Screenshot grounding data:

*** Block opens ***

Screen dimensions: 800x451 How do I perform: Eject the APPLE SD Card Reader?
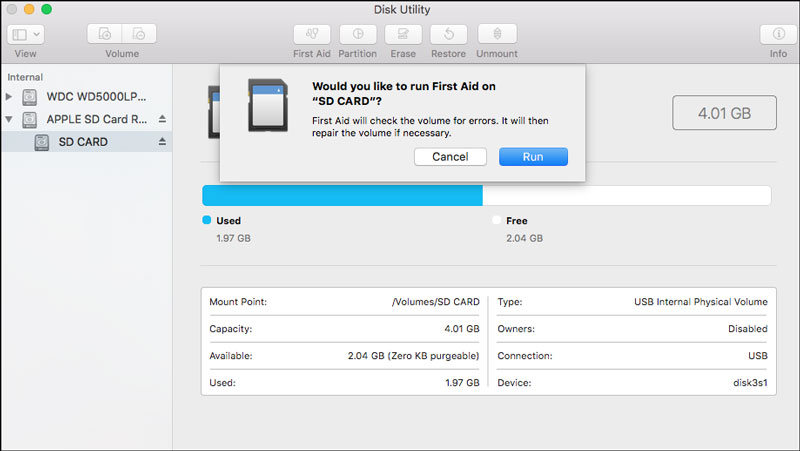[x=162, y=120]

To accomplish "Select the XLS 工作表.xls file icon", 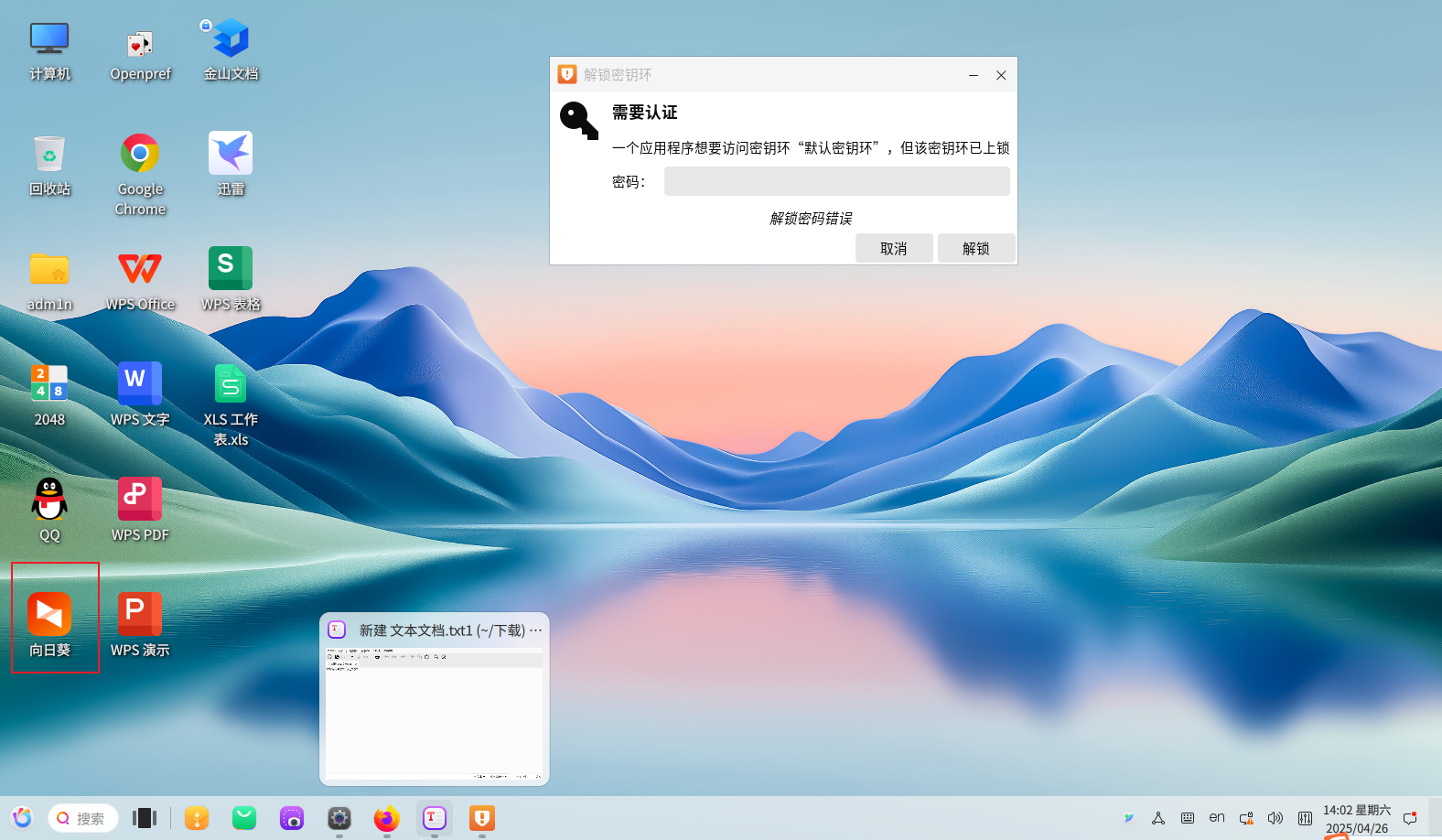I will tap(231, 384).
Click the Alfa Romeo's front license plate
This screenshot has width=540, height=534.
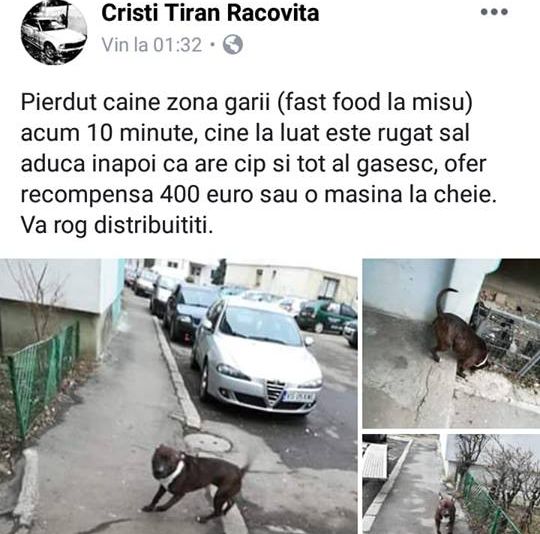299,396
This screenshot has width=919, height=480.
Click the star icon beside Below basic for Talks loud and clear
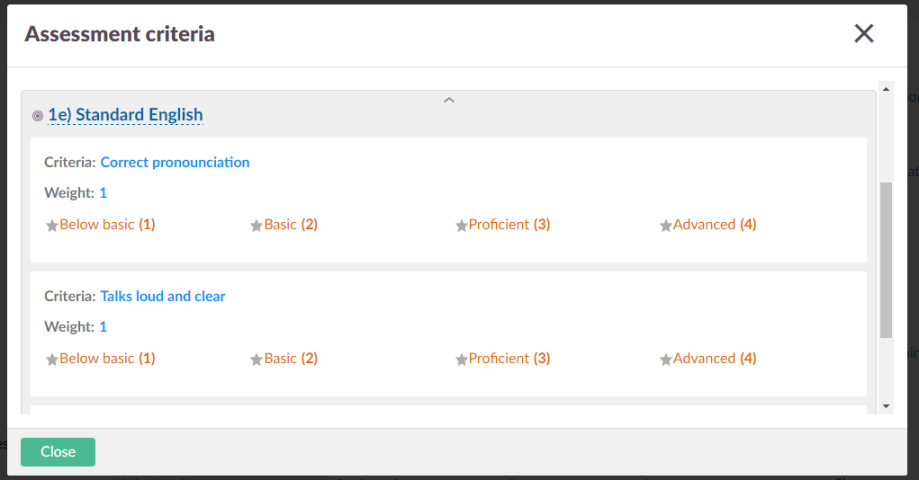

*** Block closes ***

Check each line of the records above for the word "Click", count the lines that have it, and give only the count.

2